▶ Instructions to follow
Which of the lines below mention the word "Given"? Pull each one out.

(Input data Opens)

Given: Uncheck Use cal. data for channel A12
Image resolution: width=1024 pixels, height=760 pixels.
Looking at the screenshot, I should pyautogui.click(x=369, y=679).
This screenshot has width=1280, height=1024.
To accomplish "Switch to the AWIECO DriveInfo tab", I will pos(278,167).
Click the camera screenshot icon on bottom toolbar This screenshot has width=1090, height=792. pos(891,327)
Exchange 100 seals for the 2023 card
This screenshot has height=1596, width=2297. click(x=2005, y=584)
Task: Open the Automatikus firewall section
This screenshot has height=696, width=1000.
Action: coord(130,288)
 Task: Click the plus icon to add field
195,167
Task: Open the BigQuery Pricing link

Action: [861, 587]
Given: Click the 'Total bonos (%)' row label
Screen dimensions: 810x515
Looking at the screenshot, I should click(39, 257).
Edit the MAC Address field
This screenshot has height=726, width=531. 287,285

(Input data Closes)

▶ Answer to the exercise
Given: Uncheck Use cal. data for channel A12
Given: Click the 'Total bonos (%)' row label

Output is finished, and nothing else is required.